EXERCISE MATERIALS:

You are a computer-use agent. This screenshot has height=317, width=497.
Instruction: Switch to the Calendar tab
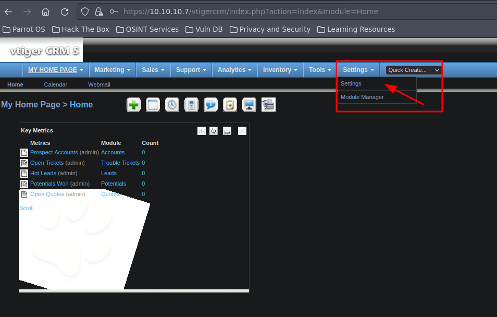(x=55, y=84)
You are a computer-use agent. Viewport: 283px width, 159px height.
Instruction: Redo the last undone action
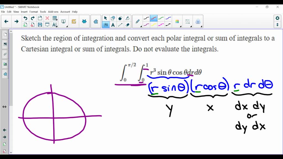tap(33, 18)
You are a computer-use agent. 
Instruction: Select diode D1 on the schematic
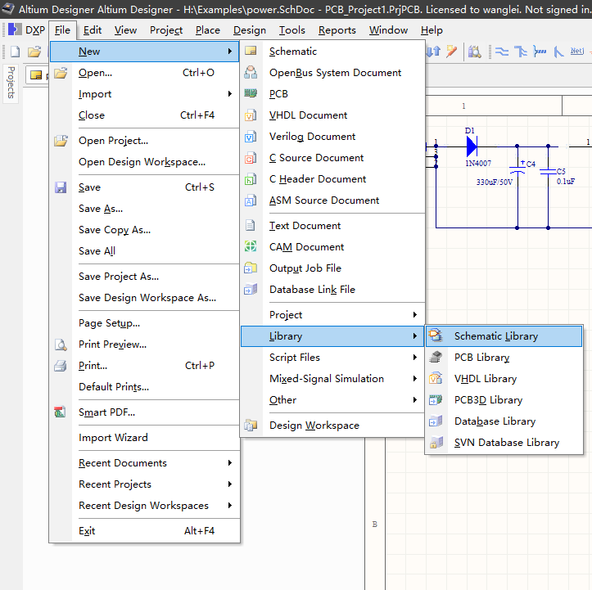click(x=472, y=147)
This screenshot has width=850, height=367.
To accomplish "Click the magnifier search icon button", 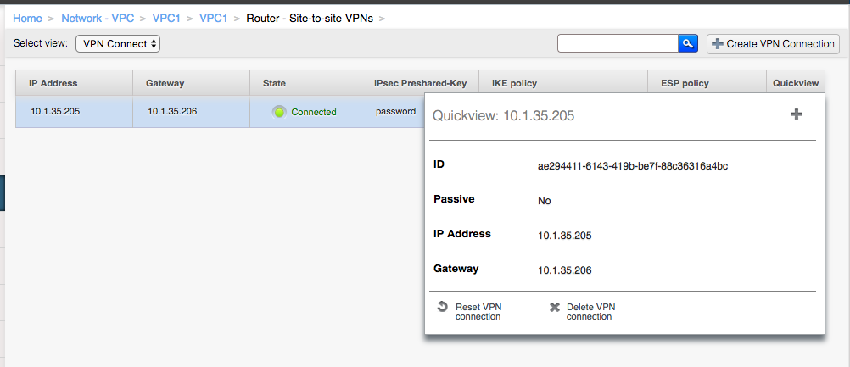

==

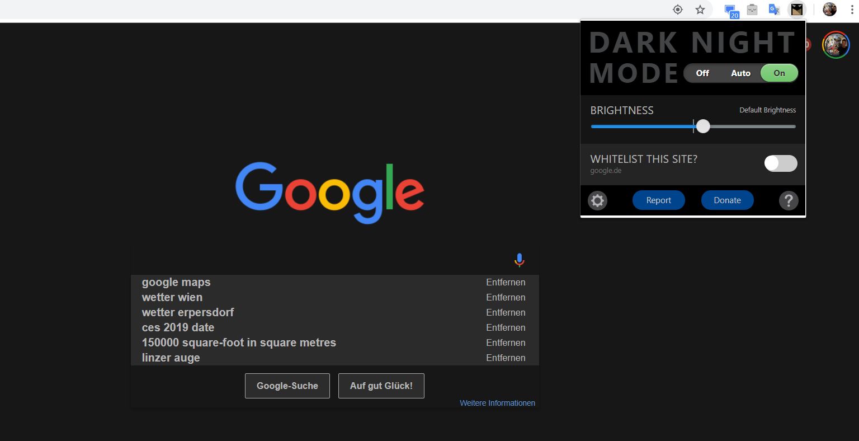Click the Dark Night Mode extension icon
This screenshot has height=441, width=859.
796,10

WORK INSTRUCTION: Using the records above, select and copy every line that has the word "computer".

EXERCISE OUTPUT:
You are a computer-use agent. This screenshot has height=317, width=497.
You are a computer-use agent. Viewport: 283px width, 159px height.
You are a computer-use agent. 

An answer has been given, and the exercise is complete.